Animée par Annie-Soleil Proteau, Pilote académie en virage vert invite chaque semaine deux personnalités qui s’affronteront dans un duel sur le circuit ICAR à Mirabel, chacune au volant du même modèle de voiture électrique.

Dans le circuit, des épreuves techniques — slalom, conduite dans des flaques d’eau, etc. — ainsi que des épreuves de déconcentration (exemple : chanter une chanson) attendent les deux concurrents. Ceux-ci seront jugés sur le nombre d’obstacles touchés, ce qui peut leur faire perdre de précieuses secondes et changer le résultat à la fin.

Également, des capsules d’information entrecoupent la préparation de l’épreuve finale. Le vulgarisateur scientifique Martin Carli traite d’écoconduite dans une capsule présentée par le gouvernement du Québec, alors que le pilote Alex Tagliani et le journaliste automobile Marc-André Gauthier du Guide de l’auto présentent le véhicule électrique de la semaine.

Le déclic

Après une saison, commanditée par Lexus où la RC F («la plus rapide des Lexus à l’époque») était le centre d’intérêt, Luke Bélanger a eu le déclic l’année suivante.

«C’est après avoir vu le film d’Hubert Reeves que je me suis aperçu qu’on vivra des phénomènes irréversibles. C’est ça qu’on va laisser à nos enfants? Ce film-là m’a motivé à changer le thème de mon émission. La seule au Canada, en passant», raconte M. Bélanger.

Mais comment avait réagi RDS — le diffuseur de l’époque — à ce changement de cap?

«RDS et son directeur à la programmation, Robert Turcotte, me connaissent bien car j’ai travaillé avec eux pendant plus de 13 ans. Ils ont très bien accueilli l’idée car aucune émission n’avait osé toucher aux voitures électriques auparavant et ils aimaient bien l’image, le côté responsable et écologique de l’émission», répond M. Bélanger.

«Leur crainte était que je ne puisse pas trouver assez de commanditaires pour me financer, car c’est une industrie embryonnaire et les budgets de promotion sont minces ou inexistants... Mais j’ai trouvé la solution», ajoute-t-il.

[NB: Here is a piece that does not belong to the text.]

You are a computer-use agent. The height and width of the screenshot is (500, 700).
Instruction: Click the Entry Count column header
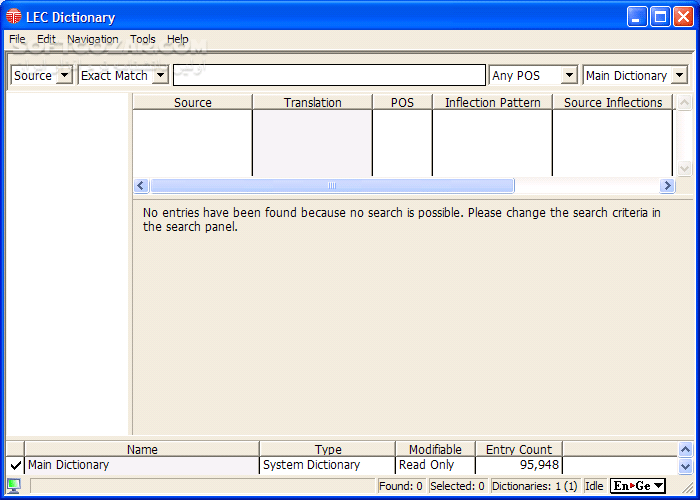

«Plutôt qu’un seul commanditaire comme Lexus lors de la première saison, j’ai décidé d’approcher tous les intervenants dans le monde de l’électrification des transports; donc les sérieux manufacturiers de voitures électriques comme Chevrolet, BMW ou Kia, mais aussi d’autres dans un segment de marché connexe comme : les bornes EV Duty, les événements Branchez-vous, les pneus Continental, Téo Taxi, Le guide de l’auto, des concessionnaires, ICAR Mirabel et sa magnifique piste, et même le gouvernement du Québec.»

Enfin, l’émission organise aussi un concours où on peut gagner un «road trip 100 % électrique en Gaspésie» au volant d’un Tesla Model X, à destination de l’Auberge Bleu sur mer pour deux nuitées, avec une escale à Matane pour deux autres nuitées. Cette escapade incluera un souper gastronomique avec vue sur le rocher Percé, à la Maison du Pêcheur.